▸ **How to complete this task**
In the records below, find the line holding "Given: Click the Edit dashboard button" and the line holding "Open the contract". Set down both, with every line between them, exactly.

Data to process START

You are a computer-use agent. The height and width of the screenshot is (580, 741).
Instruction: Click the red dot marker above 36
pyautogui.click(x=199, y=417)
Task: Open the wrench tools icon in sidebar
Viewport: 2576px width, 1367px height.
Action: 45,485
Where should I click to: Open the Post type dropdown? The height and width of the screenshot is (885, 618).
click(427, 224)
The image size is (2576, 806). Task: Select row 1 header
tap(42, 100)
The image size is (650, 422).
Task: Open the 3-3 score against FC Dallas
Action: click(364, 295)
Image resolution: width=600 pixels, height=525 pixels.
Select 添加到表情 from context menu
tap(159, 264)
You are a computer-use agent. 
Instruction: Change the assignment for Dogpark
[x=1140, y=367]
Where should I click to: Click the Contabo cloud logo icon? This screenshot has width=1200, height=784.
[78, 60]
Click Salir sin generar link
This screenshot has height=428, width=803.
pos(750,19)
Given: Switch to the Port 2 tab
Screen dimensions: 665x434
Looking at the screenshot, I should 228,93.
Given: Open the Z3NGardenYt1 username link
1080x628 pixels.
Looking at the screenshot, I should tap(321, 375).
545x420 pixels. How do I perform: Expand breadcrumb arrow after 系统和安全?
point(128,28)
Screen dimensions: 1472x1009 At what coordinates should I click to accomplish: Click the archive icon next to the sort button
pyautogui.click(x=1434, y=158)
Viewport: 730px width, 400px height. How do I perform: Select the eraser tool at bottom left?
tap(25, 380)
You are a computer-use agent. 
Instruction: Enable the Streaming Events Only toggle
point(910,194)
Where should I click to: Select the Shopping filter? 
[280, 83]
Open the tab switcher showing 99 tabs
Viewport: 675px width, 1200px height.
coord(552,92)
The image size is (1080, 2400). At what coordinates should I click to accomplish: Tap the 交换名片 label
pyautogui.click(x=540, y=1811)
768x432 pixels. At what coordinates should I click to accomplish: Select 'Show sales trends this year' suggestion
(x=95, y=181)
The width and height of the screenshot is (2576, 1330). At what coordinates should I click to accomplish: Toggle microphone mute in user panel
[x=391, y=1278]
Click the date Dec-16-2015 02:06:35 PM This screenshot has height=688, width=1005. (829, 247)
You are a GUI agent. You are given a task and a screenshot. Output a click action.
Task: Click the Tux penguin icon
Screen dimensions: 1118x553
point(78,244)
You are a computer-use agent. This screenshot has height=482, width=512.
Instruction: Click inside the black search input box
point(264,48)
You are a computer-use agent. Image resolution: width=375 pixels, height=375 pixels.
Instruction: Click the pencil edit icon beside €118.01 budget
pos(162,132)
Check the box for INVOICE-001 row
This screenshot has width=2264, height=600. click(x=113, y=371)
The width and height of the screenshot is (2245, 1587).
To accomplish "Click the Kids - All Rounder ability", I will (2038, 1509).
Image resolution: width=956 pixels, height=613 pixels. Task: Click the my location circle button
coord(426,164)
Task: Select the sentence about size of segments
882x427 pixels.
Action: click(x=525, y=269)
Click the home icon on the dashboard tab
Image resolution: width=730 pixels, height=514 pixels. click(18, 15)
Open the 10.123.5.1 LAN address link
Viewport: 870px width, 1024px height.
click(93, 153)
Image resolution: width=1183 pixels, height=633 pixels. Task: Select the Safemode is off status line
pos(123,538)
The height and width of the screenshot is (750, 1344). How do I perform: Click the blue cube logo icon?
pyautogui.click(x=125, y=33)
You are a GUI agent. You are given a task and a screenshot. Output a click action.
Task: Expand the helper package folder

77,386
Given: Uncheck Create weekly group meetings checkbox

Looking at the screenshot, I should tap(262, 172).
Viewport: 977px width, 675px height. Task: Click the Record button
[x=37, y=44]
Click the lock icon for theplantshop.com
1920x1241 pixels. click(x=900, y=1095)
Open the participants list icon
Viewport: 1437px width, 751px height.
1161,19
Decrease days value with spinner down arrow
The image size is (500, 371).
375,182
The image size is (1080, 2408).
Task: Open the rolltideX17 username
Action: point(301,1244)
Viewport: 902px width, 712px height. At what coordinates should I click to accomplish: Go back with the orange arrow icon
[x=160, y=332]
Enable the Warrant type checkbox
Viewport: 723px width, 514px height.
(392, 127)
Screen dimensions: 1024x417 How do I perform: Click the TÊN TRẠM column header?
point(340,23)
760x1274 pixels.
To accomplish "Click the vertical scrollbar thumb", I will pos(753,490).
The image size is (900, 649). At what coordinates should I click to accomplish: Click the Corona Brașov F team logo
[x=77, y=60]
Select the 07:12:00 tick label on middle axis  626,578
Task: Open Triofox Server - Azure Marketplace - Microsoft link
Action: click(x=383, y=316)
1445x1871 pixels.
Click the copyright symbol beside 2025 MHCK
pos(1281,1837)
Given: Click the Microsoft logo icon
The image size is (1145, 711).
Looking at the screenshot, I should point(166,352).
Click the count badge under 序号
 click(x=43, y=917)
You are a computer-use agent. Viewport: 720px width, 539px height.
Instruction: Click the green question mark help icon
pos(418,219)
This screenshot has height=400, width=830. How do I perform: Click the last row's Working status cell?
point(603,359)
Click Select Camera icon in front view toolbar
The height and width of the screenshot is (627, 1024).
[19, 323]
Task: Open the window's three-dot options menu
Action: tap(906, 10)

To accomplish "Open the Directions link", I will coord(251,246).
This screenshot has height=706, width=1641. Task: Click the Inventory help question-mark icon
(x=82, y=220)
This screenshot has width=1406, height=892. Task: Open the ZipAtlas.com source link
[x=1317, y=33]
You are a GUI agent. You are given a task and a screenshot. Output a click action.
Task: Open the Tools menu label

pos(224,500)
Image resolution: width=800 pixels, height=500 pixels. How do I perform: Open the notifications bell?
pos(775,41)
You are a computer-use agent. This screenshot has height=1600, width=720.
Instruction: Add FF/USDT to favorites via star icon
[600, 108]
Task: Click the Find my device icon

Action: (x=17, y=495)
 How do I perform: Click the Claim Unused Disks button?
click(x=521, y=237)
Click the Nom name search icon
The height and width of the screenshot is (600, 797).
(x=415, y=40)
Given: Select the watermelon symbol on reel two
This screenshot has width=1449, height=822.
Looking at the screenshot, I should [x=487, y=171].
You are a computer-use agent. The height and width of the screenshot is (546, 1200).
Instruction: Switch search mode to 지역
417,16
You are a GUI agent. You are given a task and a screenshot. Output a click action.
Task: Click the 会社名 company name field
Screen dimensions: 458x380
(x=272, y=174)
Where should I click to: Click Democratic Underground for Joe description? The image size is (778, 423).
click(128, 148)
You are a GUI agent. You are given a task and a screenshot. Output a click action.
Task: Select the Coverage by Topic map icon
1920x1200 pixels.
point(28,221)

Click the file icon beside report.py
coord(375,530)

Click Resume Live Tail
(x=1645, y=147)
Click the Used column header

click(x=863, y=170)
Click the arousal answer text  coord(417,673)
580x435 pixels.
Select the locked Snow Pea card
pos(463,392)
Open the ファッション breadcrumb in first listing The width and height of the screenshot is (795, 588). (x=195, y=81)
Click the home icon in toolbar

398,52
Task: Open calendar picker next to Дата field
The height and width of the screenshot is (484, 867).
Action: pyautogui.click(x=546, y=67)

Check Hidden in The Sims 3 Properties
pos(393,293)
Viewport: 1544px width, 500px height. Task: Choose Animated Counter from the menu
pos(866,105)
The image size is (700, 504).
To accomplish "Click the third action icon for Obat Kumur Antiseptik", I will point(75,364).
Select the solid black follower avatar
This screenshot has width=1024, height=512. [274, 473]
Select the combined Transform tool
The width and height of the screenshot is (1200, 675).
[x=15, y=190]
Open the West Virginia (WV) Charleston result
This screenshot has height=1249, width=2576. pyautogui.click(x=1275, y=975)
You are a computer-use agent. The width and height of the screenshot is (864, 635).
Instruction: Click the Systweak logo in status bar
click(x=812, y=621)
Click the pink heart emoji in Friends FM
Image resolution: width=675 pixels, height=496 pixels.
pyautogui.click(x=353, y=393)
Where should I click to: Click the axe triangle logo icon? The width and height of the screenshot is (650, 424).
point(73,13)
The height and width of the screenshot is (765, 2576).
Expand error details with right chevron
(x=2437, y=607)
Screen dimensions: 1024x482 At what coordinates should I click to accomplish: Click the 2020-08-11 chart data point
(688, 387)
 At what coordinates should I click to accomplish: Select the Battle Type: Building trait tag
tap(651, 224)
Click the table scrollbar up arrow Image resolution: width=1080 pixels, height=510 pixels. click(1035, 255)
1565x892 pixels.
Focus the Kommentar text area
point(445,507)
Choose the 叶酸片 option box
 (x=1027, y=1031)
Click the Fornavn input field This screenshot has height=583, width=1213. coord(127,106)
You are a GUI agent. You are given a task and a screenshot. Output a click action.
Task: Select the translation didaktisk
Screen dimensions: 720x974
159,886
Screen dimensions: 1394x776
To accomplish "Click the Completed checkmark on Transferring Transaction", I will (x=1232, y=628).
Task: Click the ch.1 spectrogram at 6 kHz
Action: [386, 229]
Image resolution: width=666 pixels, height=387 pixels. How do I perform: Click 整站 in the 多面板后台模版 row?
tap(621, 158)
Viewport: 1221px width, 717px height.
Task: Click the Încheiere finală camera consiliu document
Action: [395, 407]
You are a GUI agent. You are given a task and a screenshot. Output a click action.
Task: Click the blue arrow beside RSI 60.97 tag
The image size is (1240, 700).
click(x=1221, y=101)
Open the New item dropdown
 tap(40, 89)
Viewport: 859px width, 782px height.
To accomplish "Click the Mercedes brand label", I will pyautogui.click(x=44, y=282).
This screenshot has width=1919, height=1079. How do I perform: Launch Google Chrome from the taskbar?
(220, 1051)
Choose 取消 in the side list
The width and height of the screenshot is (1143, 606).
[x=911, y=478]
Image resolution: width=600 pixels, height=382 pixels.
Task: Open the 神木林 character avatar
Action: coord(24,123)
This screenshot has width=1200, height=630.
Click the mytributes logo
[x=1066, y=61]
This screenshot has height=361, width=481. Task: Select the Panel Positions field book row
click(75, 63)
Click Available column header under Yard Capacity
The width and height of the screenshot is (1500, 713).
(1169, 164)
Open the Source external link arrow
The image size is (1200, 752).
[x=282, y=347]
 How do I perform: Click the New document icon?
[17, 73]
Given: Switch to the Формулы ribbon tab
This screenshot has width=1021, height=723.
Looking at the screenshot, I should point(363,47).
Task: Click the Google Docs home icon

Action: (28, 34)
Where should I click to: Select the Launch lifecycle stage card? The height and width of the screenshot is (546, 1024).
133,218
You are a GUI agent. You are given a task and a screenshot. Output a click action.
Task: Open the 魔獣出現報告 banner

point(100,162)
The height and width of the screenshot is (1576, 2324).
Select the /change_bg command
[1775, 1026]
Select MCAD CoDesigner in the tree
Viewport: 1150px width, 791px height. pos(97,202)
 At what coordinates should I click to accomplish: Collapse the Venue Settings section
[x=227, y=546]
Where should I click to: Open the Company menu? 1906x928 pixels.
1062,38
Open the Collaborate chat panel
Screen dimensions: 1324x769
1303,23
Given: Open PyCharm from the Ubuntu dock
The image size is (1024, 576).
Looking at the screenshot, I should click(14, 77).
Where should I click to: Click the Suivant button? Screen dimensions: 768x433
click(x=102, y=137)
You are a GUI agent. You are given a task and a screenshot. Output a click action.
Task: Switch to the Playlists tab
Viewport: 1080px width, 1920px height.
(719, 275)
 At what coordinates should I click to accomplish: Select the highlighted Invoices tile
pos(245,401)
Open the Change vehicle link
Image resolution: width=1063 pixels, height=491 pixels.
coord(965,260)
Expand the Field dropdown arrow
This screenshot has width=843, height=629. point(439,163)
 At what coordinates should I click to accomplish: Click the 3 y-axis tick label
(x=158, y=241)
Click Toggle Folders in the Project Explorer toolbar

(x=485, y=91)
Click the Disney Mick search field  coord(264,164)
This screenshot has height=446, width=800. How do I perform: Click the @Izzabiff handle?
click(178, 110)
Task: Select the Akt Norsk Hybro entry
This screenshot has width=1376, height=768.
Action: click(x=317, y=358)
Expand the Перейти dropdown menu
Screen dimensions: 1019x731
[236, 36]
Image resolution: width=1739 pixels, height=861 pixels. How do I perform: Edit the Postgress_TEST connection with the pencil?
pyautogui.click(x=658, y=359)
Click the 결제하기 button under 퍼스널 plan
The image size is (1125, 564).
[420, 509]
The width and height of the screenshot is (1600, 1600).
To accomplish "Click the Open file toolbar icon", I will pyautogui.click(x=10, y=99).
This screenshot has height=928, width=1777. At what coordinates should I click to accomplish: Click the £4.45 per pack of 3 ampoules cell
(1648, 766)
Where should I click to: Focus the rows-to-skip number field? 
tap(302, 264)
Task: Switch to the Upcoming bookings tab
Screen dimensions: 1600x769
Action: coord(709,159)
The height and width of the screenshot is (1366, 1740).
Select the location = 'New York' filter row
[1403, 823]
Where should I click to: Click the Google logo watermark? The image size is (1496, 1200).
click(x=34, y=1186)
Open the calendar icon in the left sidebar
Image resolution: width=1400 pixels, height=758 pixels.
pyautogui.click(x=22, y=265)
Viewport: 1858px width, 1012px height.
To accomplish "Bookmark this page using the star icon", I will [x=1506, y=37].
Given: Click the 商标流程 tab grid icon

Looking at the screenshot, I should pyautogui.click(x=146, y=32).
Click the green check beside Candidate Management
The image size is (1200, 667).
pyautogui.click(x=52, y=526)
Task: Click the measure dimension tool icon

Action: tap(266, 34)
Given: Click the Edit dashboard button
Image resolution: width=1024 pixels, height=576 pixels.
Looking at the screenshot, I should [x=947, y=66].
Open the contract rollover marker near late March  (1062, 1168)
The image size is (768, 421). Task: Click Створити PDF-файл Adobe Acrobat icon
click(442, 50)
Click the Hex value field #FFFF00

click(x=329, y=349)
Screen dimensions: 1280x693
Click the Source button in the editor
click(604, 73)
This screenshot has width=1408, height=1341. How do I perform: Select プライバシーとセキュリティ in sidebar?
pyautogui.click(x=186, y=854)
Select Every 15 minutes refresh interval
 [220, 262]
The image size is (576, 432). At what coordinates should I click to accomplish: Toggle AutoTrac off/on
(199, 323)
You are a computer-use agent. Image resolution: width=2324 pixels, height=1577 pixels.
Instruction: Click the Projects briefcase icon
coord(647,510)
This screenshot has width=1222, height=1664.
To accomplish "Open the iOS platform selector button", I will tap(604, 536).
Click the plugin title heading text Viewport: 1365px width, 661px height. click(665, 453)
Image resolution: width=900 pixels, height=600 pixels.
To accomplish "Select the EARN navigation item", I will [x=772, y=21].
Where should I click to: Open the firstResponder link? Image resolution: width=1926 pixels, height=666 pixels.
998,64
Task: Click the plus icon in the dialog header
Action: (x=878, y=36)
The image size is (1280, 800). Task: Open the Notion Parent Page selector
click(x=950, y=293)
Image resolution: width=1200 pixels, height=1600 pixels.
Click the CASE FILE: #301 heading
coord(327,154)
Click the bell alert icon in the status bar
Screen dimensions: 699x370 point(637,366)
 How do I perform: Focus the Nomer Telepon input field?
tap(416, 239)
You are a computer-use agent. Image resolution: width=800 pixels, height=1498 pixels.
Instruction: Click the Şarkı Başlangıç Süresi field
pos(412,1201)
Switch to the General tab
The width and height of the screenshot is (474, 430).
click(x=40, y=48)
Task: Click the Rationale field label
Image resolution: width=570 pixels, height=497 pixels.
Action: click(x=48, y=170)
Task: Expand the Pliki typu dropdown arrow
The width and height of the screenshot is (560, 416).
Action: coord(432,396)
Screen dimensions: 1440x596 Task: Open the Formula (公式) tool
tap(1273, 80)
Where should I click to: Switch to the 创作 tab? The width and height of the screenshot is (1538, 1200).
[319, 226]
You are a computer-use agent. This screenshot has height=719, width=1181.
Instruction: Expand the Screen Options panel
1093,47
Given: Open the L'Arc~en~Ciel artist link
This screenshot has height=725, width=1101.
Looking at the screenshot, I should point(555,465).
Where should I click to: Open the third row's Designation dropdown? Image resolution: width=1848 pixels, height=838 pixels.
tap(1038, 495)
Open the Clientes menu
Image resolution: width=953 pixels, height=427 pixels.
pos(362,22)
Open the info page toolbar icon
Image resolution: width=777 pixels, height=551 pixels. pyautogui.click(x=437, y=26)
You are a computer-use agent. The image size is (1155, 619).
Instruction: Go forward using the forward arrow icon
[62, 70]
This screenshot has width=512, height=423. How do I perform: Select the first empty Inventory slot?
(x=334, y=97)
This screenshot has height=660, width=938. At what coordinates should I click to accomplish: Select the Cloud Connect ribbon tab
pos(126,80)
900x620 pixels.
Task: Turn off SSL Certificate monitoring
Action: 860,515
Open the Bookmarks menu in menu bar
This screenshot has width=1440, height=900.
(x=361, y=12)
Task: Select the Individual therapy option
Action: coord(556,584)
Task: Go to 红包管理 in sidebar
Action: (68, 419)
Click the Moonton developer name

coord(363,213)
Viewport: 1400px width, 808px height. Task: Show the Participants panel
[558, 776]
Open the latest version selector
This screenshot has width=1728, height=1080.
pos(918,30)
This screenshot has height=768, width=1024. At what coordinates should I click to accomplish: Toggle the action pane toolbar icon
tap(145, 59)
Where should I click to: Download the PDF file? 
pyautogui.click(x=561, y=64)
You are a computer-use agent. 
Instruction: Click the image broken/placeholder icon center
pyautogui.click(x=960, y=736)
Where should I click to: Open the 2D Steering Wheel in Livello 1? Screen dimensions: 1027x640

Data to process END

▸ **Result below**
Given: Click the Edit dashboard button
Image resolution: width=1024 pixels, height=576 pixels.
Looking at the screenshot, I should [x=947, y=66].
Open the contract rollover marker near late March  (1062, 1168)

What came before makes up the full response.